Dave Hakstol’s first big task as Seattle Kraken head coach wasn’t an enviable one; the defending champion Colorado Avalanche were looking like no joke heading into the first round. And, despite being heavily outclassed, the Kraken prevailed in seven games. In the following round, the Kraken took the Dallas Stars to seven games as well, but fell just short and lost game seven 2-1. Hakstol was once again plagued by subpar goaltending, as Philipp Grubauer allowed 41 goals in 14 playoff games and managed only a 0.903 save percentage. Still, Hakstol was rewarded with a Jack Adams nomination.

Dave Hakstol won 42 games in his last full season as Philadelphia Flyers head coach – a number no coach since has been able to surpass. Claude Giroux, Jakub Voracek, Shayne Gostisbehere, Sean Couturier, and Ivan Provorov all had the best offensive seasons of their careers. Nolan Patrick and Travis Konecny were just 19 and 20 years old, and had combined for 77 points. It was the last season players like Wayne Simmonds, Michal Neuvirth, Brandon Manning, Jordan Weal, and Andrew MacDonald had even looked like serviceable NHLers.

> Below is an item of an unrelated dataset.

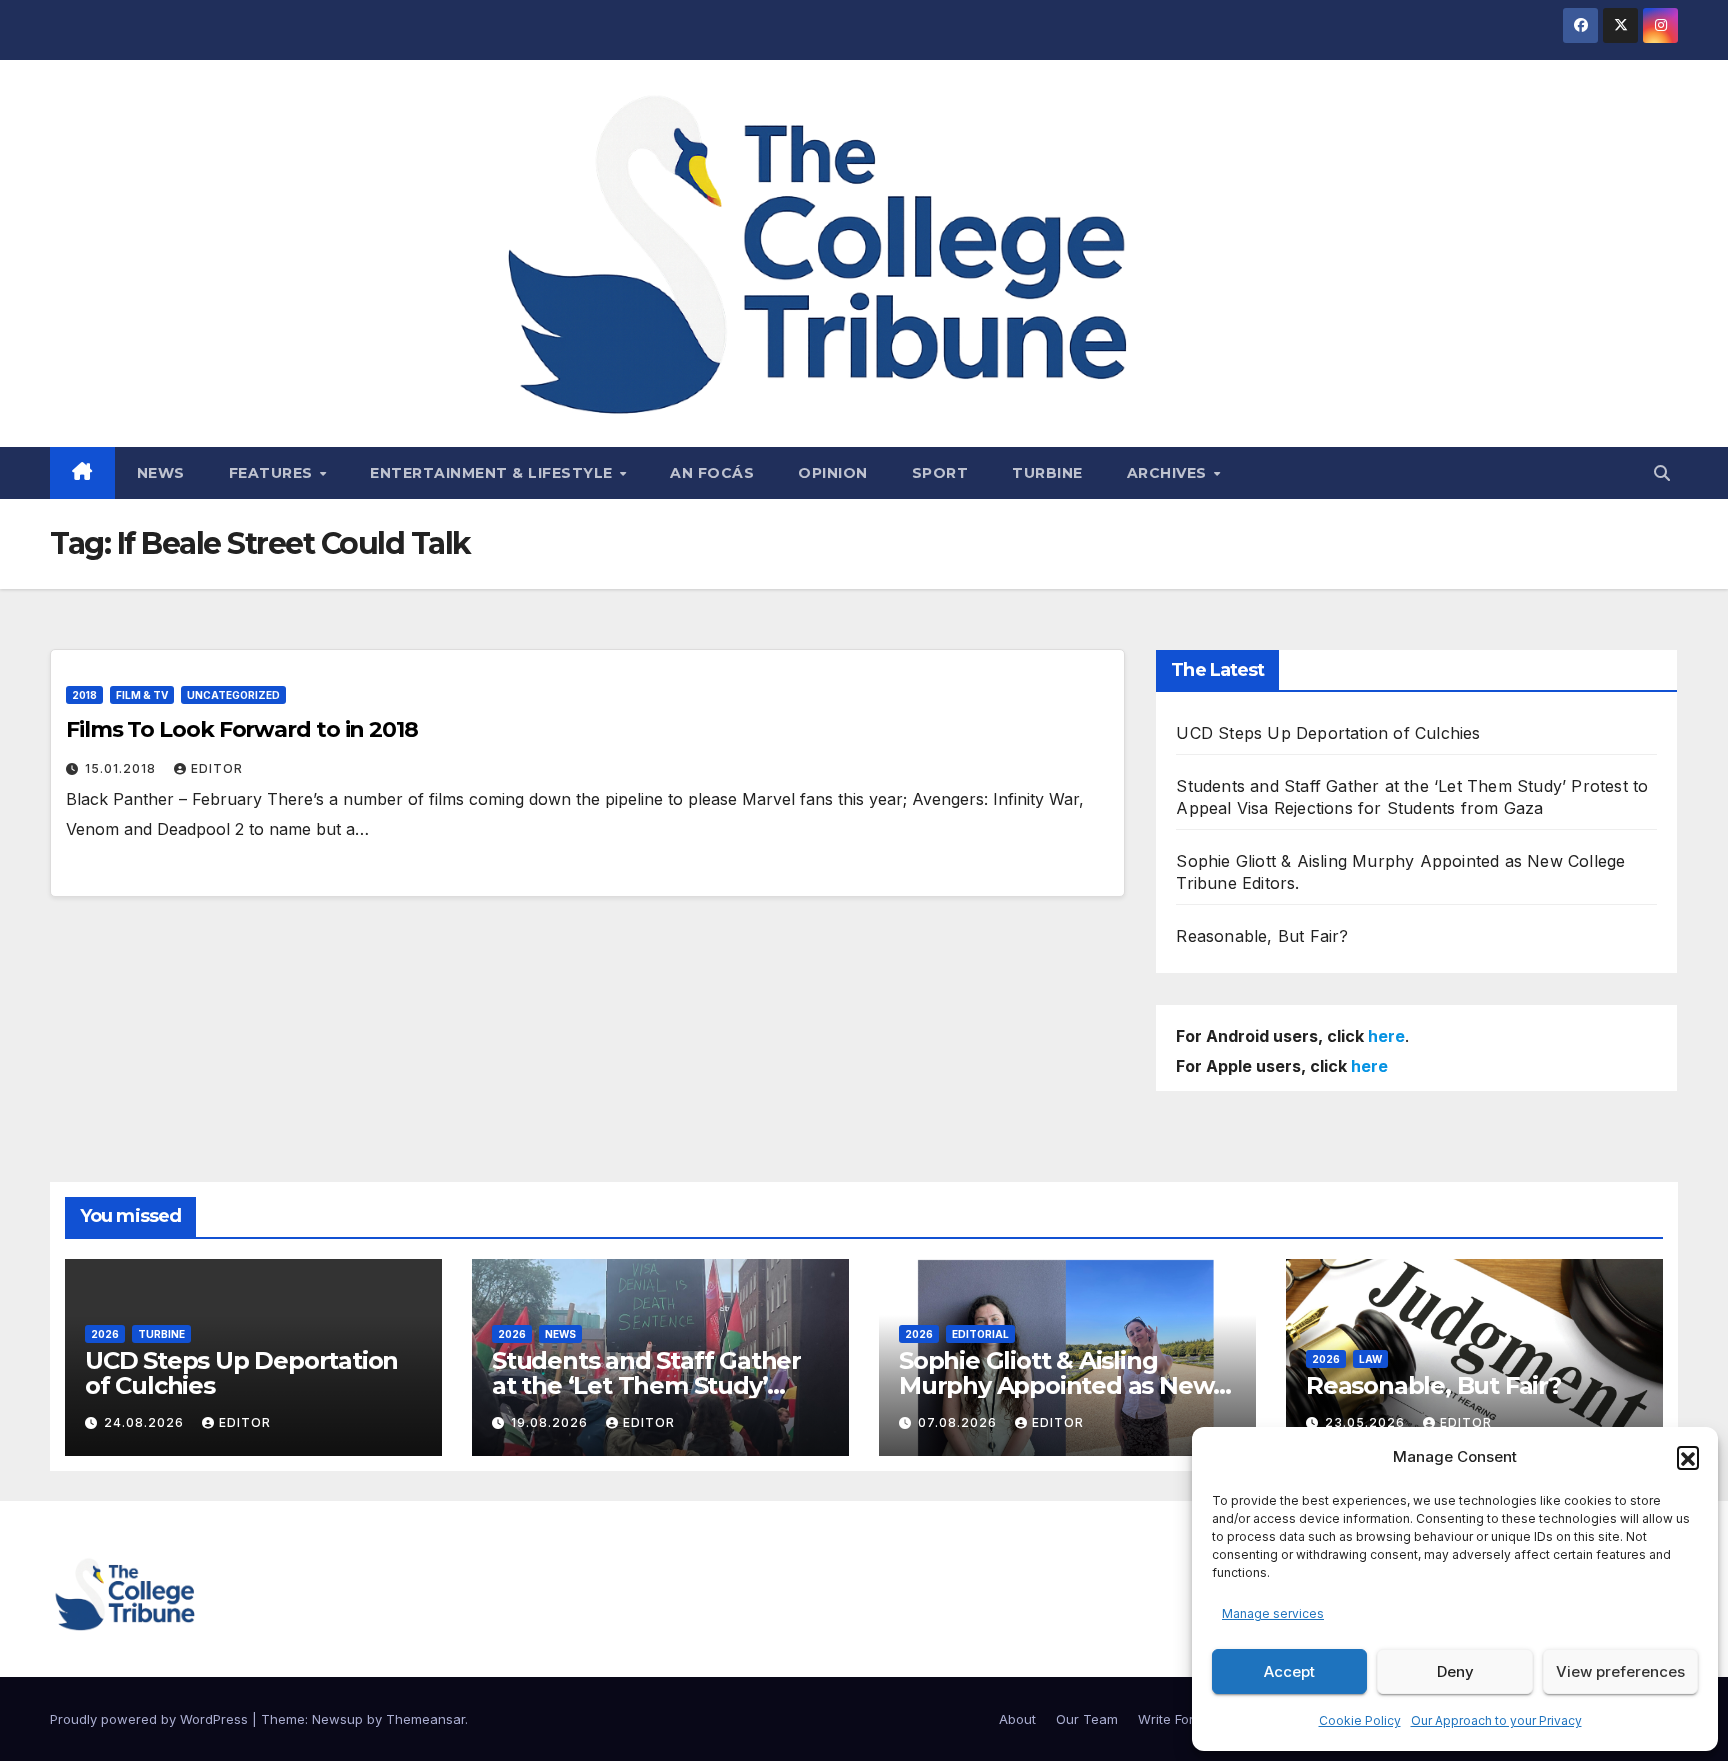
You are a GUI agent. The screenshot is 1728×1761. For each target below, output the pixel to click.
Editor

Of course, the bottom fell through in the following season, with Dave Hakstol fired through 31 games and Scott Gordon coaching the remaining 51. The relieving of Hakstol didn’t make a whole lot of a difference, though; his 0.459 points percentage was marginally lower than the 0.529 achieved by Gordon.

Carter Hart didn’t make his NHL debut until the day after Dave Hakstol’s firing, and before that, the team started Brian Elliott, Calvin Pickard, Anthony Stolarz, Michael Neuvirth, and Alex Lyon. The results were mostly dreadful aside from Elliott, whose play was average-to-slightly-below average across the season.

The bottom line? Dave Hakstol just couldn’t make it work for a Flyers team with an aging and rapidly declining core, few good young players, and absolutely no goaltending. The team lacked a number one defenseman with seasoning, and Ivan Provorov and Travis Sanheim suffered through their growing pains. Andrew MacDonald and Jori Lehtera were… guys who played hockey for a professional hockey team and scored more NHL goals than you or me.

The Seattle Kraken weren’t much better in their inaugural season, but they stuck it out and turned things around. The Philadelphia Flyers tried to hold on to a Stanley Cup pipe dream while they still had Giroux and Voracek in their primes; it didn’t work. Now, the Kraken will continue to build on their success with Dave Hakstol, while the Flyers are still searching for a taste of their own.